I was amazed by this strategy. I said to Anna and Cameron that if they were both rowing at the same time, what if one of them got injured? There was no safety net. The brother and sister both looked at me and said I was missing the bigger picture. That wasn’t the risk they were afraid of.

ANNA: Yes, there are risks, challenges, risks of collision with another boat, but the biggest risk for us was really tearing our family apart and breaking that relationship between us.

As you can hear, Anna and Cameron are sitting in front of me, telling their story. So you know their crossing ended well, and they are still close. Surviving that ordeal and keeping their relationship as brother and sister strong required innovation and creativity, too, but with more fun and playful results. They sang and invented their own TV shows to keep their spirits up.

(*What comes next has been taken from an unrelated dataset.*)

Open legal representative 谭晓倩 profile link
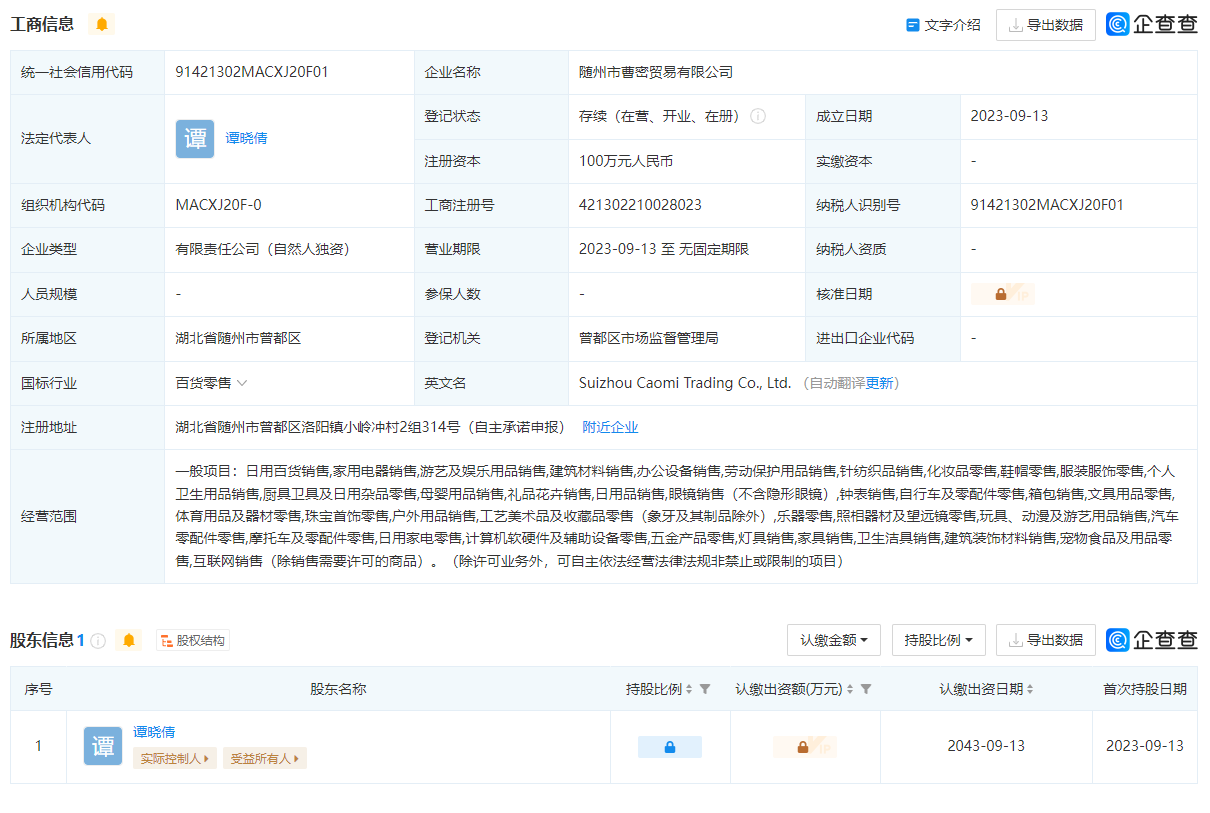246,139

In their words: Teamwork makes the dream work.

CAMERON: The only way to survive really was to find that common ground, to find a perspective where you understood the other person. And you could sympathise because you had that perspective. There was a time when Anna was rowing for 36 hours straight because I was incapacitated, ill in the cabin, I had a knee infection that was contracted through a microscopic scratch, and I tried rowing arms-only for a few shifts. We were taking it two hours on, two hours off during the crossing. And eventually I just couldn’t even get out of bed. I couldn’t rotate from my waist and as Anna was rowing, I was looking for her to fill my water bottle, feed me, help me flush the infection out of my body and remind me when I needed to take my antibiotics because I was just trying to sleep through it. And I was looking for somebody to support her rowing and get on the oars, but I just physically couldn’t do it at that time. And it wasn’t until I was feeling a little bit better and the antibiotics were working that we could have that conversation and realise each other’s perspectives and realise we needed each other, and it was the teamwork that drove us to race and to compete, and to make the boat go even faster.

It seems to me that there was a lot of innovation on board that small boat, because the conditions demanded it in order for Anna and Cameron to be successful. They channelled the information they received via Teams from their land-based crews, processed that in their minds, and came up with a plan that relied on a gruelling physical solution to help them go faster.

I want to end this episode with Cameron, who often asks himself why he attempted one of the world’s toughest challenges with his sister. And why they succeeded.

CAMERON: Now I look back and I’m like, “there is absolute strength in diverse teams”. And we brought the strengths of each other. We are so different. We couldn’t be further apart, you know, personality, gender, whatever you like. upbringing, maybe somewhat similar, because we’re from the same family. But in terms of our thinking, and our mannerisms, but we just found that common ground, we found each other’s strengths and we created a fast boat in the end.


An incredible story of technology, innovation and perseverance. Thanks to Anna and Cameron for chatting to me. And thank you for listening. I’m afraid that’s all we have time for today. Look out for the next episode of Microsoft Stories soon.